The meniscus is a crescent-shaped piece of cartilage in the knee. The meniscus acts like a shock absorber to help spread out the forces that press on the knee joint. Without a meniscus, the forces are concentrated onto a smaller area. The meniscus is very important to the long-term health of the knee. Doctors have become aware that surgically removing the meniscus can lead to early arthritis in the knee joint.

This study was designed to test the long-term affect of surgically repairing the avascular zone of the meniscus in a group of 30 patients who were 40 years and older. Rehabilitation treatments after the surgery proceeded cautiously. Patients started out with treatments to help get the knee moving again, but only in a limited zone of movement. They had to wait up to six weeks to work the full amount of knee bend. They were also limited for up to six weeks in the amount of weight they could bear when walking. To further protect the repaired meniscus, they were not allowed to squat down for four months and had to wait at least six months before running, jumping, or twisting the knee.

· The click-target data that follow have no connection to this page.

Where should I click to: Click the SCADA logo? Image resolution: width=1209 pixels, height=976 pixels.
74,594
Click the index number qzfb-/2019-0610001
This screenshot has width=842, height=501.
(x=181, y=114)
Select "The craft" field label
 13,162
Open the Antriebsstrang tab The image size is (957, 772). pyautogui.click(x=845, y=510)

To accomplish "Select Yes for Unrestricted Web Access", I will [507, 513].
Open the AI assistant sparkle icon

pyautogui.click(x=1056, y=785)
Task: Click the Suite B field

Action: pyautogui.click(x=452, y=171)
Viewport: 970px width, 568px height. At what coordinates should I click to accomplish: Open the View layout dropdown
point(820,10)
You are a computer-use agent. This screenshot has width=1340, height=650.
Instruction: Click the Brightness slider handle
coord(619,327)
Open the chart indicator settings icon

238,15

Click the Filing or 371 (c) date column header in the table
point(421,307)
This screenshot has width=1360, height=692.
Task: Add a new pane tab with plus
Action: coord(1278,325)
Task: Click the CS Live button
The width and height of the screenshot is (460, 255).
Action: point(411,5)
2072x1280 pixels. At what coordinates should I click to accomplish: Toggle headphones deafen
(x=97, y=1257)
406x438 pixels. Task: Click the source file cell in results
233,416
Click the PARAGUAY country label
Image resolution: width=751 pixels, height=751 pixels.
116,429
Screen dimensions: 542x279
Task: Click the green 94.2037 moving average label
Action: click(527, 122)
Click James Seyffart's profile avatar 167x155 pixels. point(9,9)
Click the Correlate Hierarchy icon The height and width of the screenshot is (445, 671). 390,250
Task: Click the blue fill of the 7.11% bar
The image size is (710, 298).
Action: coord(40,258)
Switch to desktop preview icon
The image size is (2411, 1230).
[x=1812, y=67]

Researchers followed up on all but one of the patients an average of 33 months after surgery. Six patients needed additional arthroscopic knee surgery for various reasons, so the researchers were able to actually look at the repaired meniscus with the arthroscope. All patients filled out surveys about their sports, work, and general activities, their symptoms, and how they felt about their knee’s recovery.

Fears about poor surgical results in the avascular zone appear to have been unfounded. An astounding 87% of the repairs were symptom-free at follow-up. And 76% of the patients reported that their overall knee condition was “normal to very good.” The authors attribute this success to new advances in knee surgery and the precautions taken during rehabilitation.